# EXERCISE REQUIREMENTS:
Which of the lines below hold "computer"? Please return each one.

# DATA TO PROCESS:
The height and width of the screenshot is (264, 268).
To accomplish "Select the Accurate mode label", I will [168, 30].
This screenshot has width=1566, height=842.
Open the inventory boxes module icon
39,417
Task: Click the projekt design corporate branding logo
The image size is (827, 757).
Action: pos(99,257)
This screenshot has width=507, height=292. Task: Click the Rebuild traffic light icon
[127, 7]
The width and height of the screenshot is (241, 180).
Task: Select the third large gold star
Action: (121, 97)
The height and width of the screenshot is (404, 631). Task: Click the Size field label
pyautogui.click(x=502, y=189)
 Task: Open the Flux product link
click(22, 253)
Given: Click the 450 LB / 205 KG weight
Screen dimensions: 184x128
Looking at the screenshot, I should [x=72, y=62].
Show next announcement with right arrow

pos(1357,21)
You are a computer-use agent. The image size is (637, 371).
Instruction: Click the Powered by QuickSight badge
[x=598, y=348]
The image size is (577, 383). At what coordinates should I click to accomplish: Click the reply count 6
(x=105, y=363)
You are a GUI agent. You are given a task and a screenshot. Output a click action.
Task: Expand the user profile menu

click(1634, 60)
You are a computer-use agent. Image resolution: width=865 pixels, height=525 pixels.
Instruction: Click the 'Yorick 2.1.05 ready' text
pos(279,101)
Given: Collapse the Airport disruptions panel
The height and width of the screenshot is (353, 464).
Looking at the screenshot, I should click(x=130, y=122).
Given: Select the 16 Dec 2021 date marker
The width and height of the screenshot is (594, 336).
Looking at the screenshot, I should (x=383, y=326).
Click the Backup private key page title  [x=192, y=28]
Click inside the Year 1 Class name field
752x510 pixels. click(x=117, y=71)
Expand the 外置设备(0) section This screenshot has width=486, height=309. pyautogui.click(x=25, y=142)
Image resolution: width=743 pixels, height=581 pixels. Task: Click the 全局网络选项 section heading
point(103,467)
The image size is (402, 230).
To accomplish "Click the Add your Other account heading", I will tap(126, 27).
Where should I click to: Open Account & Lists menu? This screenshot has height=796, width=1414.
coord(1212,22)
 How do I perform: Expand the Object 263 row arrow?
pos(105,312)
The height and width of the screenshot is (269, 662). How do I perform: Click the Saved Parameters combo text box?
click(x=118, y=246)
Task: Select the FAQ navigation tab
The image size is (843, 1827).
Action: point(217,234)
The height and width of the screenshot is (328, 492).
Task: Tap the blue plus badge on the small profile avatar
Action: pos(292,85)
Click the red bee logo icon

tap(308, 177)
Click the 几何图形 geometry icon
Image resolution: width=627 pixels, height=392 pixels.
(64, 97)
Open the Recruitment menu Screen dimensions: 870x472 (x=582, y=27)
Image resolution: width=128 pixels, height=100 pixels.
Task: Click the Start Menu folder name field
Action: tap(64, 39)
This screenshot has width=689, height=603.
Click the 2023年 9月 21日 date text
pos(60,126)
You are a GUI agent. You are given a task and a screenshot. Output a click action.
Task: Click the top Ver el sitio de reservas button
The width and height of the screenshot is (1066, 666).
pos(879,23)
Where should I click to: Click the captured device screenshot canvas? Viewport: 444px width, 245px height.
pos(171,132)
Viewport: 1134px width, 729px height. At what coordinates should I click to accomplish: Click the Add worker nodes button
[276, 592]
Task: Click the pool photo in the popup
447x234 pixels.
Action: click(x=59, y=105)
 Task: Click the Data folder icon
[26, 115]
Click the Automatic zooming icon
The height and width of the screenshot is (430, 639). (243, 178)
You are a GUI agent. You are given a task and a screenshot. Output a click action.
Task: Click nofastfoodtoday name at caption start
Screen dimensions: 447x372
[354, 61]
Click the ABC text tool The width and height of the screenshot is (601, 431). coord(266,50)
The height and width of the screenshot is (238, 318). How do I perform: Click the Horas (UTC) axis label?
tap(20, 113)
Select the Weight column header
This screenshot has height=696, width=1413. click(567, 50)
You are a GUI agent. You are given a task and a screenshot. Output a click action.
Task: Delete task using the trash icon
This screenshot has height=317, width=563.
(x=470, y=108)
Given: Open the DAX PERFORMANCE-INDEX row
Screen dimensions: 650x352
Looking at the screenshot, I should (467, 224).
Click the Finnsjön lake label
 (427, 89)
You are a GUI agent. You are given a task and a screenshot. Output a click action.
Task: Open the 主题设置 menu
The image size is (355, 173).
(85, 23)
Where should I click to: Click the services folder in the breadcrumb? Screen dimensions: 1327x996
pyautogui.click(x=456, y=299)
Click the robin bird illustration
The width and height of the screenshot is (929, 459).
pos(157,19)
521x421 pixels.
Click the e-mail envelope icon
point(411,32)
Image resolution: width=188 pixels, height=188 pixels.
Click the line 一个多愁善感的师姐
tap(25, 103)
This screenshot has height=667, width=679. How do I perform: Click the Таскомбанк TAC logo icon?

# RESPONSE AREA:
You are a computer-use agent. The image size is (637, 371).
You are a computer-use agent. Image resolution: width=865 pixels, height=525 pixels.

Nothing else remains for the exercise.